## TASK GOAL
Please extract every line in the material below that contains the string "dialog". Matching is case-sensitive.
=== DATA IN THIS EXERCISE ===
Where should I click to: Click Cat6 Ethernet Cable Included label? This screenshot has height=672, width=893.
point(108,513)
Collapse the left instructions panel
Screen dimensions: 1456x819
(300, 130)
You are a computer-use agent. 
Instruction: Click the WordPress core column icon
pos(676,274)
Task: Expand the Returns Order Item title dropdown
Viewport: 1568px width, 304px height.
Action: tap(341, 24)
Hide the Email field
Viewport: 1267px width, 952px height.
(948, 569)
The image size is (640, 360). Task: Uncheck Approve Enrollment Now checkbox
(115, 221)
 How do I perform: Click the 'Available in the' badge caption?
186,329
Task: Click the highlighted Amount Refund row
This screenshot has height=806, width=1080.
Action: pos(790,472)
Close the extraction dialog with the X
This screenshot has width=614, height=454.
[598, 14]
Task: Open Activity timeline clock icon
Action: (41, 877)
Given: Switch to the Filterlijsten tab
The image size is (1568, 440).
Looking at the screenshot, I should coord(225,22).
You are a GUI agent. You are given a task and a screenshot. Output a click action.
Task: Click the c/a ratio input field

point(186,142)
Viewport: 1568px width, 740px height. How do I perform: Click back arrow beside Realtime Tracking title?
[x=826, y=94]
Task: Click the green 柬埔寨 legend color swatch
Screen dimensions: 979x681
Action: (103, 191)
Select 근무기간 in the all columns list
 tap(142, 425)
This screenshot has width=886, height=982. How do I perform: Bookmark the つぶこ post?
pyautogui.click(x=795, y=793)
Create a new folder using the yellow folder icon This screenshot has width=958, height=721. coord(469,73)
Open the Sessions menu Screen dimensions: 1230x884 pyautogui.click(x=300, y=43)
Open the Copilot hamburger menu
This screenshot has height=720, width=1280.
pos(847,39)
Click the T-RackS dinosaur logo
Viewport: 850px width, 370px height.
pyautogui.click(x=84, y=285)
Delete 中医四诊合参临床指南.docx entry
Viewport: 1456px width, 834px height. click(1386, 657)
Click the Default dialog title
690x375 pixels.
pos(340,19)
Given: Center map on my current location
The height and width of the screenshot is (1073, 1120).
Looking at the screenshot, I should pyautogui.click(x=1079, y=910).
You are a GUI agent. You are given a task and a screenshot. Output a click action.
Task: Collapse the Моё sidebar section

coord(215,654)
===
## RESPONSE TO THE EXERCISE
Close the extraction dialog with the X
Click the Default dialog title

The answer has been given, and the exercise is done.